HICO-DET exhibits severe long-tailed class imbalance, with some HOI categories represented by thousands of images, while others appear sparsely. This imbalance distorts AP metrics and confounds fair model comparisons. The B-RIGHT (Jang et al., 28 Jan 2025) extension addresses these limitations by algorithmically constructing a balanced dataset where each of 351 selected HOI categories has exactly 50 instances in training and 10 in testing. Additionally, a zero-shot test split provides uniform coverage of entirely novel HOI classes.

B-RIGHT employs a balancing algorithm, iteratively adding/removing images with full awareness of multi-label distributions.

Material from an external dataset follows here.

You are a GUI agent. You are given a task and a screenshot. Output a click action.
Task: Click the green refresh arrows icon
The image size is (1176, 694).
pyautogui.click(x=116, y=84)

To supplement rare categories, it uses retrieval-augmented generation: sourcing image-text prompts from a vision-LLM (VLM) based on template queries, then generating synthetic images using a diffusion model (SDXL-lightning), followed by filtering through open-world detection and LLM-based confirmation. This ensures only high-quality, correctly instantiated synthetic images per HOI class.

Re-evaluation of existing models on B-RIGHT reveals substantial reductions in AP score variance and altered performance rankings. Architectures that previously performed strongly in imbalanced regimes lost standing, while those with robust, balanced representations—such as decoupled PViC and UPT—rose to prominence.

6. Role in Model Development, Analysis, and Future Directions

HICO-DET has functioned as a central resource for benchmarking, analysis, and methodological innovation in HOI detection. Core impacts include:

Enabling statistical significance testing of architectural choices (e.g., the use of interaction patterns; paired $t$ -tests demonstrated $p \< 0.05$ improvements (Chao et al., 2017)).
Supporting hierarchical, two-stage frameworks leveraging interactiveness filtering, which improved precision and rare-category recognition (Li et al., 2018).
Serving as the foundation for weakly supervised and transferable knowledge paradigms, where HOI context (human pose + verb semantics) powers object localization in rare/unseen categories (Kim et al., 2019).
Facilitating systematic generalization and benchmarking of compositional reasoning with the SG split (Takemoto et al., 2023).
Revealing the impact of class imbalance and prompting the design of balanced datasets and synthetic augmentation pipelines (Jang et al., 28 Jan 2025).

Ongoing research aims to improve systematic generalization via modular architectures, vocabulary expansion, diverse pretraining (including vision-LLMs and scene graph generation), and multimodal contextual reasoning.

7. Common Misconceptions and Discussion of Limitations

Memorization vs. Generalization: Empirical evidence from the SG splits demonstrates that high mAP scores on the original HICO-DET split are not indicative of a model’s ability to systematically generalize. Many models primarily exploit memorized object–interaction co-occurrences.
Metric Reliability: Evaluation metrics such as AP may be inflated or deflated by the extreme class imbalance in the original dataset. Balanced datasets such as B-RIGHT yield more reliable and interpretable scores.
Bounding Box Exhaustiveness: While HICO-DET annotations are extensive, recall errors can occur due to proposal limitations in candidate generation, with a top-10 proposal recall of only ~46.75% (Chao et al., 2017). This places an upper bound on achievable mAP and motivates improved proposal or query mechanisms.

A plausible implication is that future progress in HOI detection will depend on both enhanced compositional reasoning and the adoption of more principled balanced benchmarks to ensure accurate, reproducible measurement of generalization capabilities across the HOI category space.